Sometimes at night you can see the clouds, their low-hanging underbellies lit by the city's glow. And you can just tell from their shape and color, from the staccato rhythm of the tree limbs shimmying in the wind gusts, that a storm is about to break.
Last night as I was coaching the kids through the bedtime routine the windowpanes suddenly groaned and the front door trembled for a moment on its hinges. I moved to an upstairs window. The night sky was dropping, the clouds swirled, and then they lit up from above and beneath and inside themselves all at the same time, like electric witch's brew.
I helped Violet brush her teeth. Rain started, first a rumor against the roof, then suddenly a roar. I tucked the kids into bed while outside the falling water whipped the world in waves. Lightning pulsed harsh and pale, otherwordly strobe lights on the terra cotta red roof tiles. I read a book in my favorite chair in my dark bedroom beside a warm, orange lamp as thunder tried to punch a hole through the night.

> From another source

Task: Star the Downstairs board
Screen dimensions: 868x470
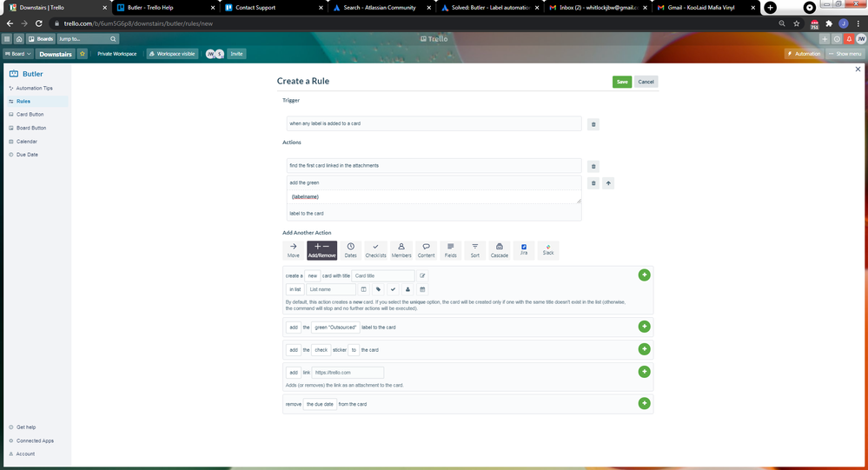Action: (83, 54)
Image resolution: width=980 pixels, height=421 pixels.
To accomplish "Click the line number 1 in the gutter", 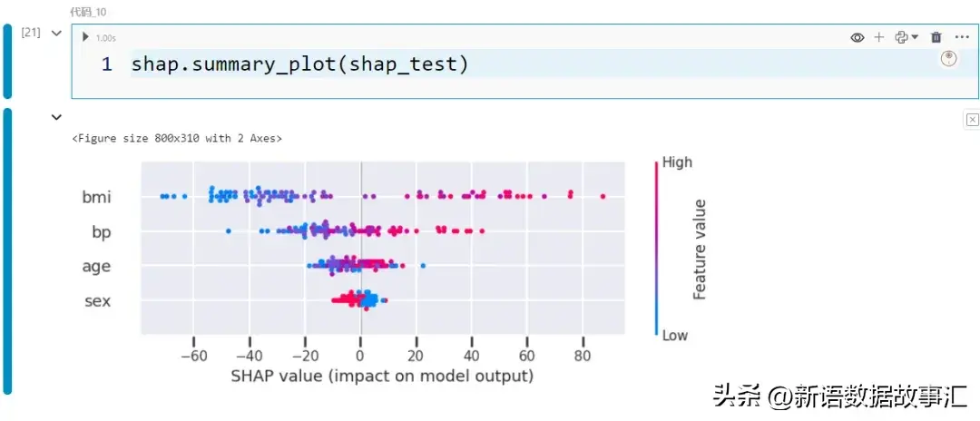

After awhile I got up to check on the kids, and there they were, all fast asleep, while thunder peals pounded against the walls and lightning flash-bulbed through the windows and across their smooth faces. Children of the stormy tropics, they have become. Storms that would've made younger versions of Abu Halen wet his pants don't faze these fierce-electrical-storm-resistant munchkins. I couldn't be more proud of them, or smitten with them. (And, to be clear, Abu Halen no longer wets his pants, for the most part, except when creepy and unexpected jacks-in-the-box are involved.)